No other general accomplished anything at the volume he did...he faced many times more nations with (at most times) superior armies and numbers, and yet pulled off masterpeice after masterpiece: Castiglione, Rivoli, Austerlitz, Jena, Friedland, Eckmuhl, ...well, not Wagram!, Borodino, Berezina, Lutzen, Bautzen, Dredsen, Hanau, Brienne, Chateau Thierry, Motmarail, Ligny...
and at the end, after sixteen years of his rule, his people weeped when his coffin was buried in Paris.
VIVE L'EMPEROUR!!! VIVE LA FRANCE!!!
Hard to disagree with this fine post, but for accuracy Napoleon did not win at Aspern Essling (1809) nor did he win at Yaroslavets (1812). His inability to drive the Russians back at Yaroslavets forced Napoleon to retreat on the same route he used to get to Moscow, rather than his preferred southern route.
 
dgfred said:
Although I admire your patriotic choices :) , I have to disagree with your
choice of Monty, he was methodical but WAY to slow. I don't see many
examples of his 'great' generalmanship. I think supplies and reinforcements
were the best weapons he used against Rommel, but that is only a opinion
of mine so don't take offense! ;)

I know i am far too patriotic but when it came down leadership among the troops monty was second to none.

i chose Wellington for tactics, Nelson for navel and Monty because some family surved under him :D
 
What if Stonewall Jackson had been alive at Gettsyburg would he of been as timid as (arghhh crap mental block) and taken the little round top on the first day.

Ewell. He wouldn't have been as timid to say the least, and possibly could have seized the heights (Ewell had some reasoning to support his timidness), but Jackson was far from perfect. Jackson was an excellent subordinate, but was far too eccentric to lead an army IMO, for example his theory after 1st Fredericksburg was to swim the river at night naked to attack the enemy camp. Seems Jackson didn't quite figure out that swimming a cold river naked wasn't exactly logical. His shenendoah campaign was excellent, but he physically collapsed soon after into lethargy and nearly cost Lee badly in the 7 days fighting. For that matter, basing a general's ability on just those campaigns is a bad idea, Lee soundly thrashed most of his opponents strategically with very little resources, and without him the war would have ended much sooner.
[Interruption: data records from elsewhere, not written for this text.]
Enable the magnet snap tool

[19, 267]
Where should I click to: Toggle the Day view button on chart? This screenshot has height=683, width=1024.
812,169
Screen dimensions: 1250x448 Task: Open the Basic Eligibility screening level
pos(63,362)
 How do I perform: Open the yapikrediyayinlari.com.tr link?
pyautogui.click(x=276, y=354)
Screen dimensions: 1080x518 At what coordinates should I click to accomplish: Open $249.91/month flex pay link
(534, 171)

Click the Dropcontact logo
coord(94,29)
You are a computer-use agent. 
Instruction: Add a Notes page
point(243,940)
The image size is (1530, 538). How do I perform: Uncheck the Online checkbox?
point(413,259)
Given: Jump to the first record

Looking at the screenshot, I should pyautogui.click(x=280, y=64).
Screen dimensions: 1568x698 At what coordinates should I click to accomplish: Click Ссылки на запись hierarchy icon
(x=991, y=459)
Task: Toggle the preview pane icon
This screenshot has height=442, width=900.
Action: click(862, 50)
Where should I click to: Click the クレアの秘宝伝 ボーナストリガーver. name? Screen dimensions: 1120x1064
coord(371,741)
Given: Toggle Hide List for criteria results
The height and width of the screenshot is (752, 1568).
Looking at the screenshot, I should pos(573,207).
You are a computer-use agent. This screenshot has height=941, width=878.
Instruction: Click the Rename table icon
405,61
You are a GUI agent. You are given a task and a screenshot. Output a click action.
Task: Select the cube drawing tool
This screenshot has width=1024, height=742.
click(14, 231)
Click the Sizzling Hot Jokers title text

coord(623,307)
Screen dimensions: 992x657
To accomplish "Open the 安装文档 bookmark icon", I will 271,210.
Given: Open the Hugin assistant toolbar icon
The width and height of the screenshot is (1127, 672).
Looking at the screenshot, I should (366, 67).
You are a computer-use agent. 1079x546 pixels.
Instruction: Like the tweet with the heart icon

Wellington was the man who stopped Napoleon AND liberated spain. HE ended french expansion, and then turned to politics and did well at that too

Uhmm... Wellington was an incredibly unpopular politican actually, so he might have had the right ideas, but he was soon ousted :D

Nelson was not really a general but i had to add him. He was a daring naval commander who had inspired tatics and risked his own life to reassure his men and paid the ultimate price for his heroic deeds, need I say more?

Nelson had a rather stupid habit of parading on the deck in full uniform and medals and then wondering just why he kept getting hit by sniper bullets :crazyeye:

He won more battles than Julius Ceaser, Hannibal, Alexander the Great, and Frederick the great won...COMBINED. It only took twenty years of continous warfare against his Imperial France to take him down (rather, take his marshals down). In reality, he only lost TWO battles, TWO tactical defeats: Leipzig and Waterloo. Though his Russian campaign of 1812 was a faliure, every battle he fought in, he won.

Uhmmm no, for a start he lost Aspern Essling, humiliatingly, being forced to accept that crossing a defended river without reconaissance was insanity. For that matter some of his tactical and strategic victories owed more than a small amount to either his subordinate's brilliance (Davout say at Auerstadt) or sheer numerical superiority. I'm sure if we are selective enough we can ignore his minor setbacks (ie loosing the best part of 1/2 a million men in Russia and not far off that by invading Spain, just little things really), the best part of 10 years of poor tactical management, and meglomania and proclaim his godhood, but I personally don't ascribe to this theory. :mischief:

I personally would go for Lee or Wellington depending on what I want done and the type of campaign needed. Lee for offensive and risky operations, Wellington for defensive or drawn out campaigns. Combine the two and then you have the greatest general.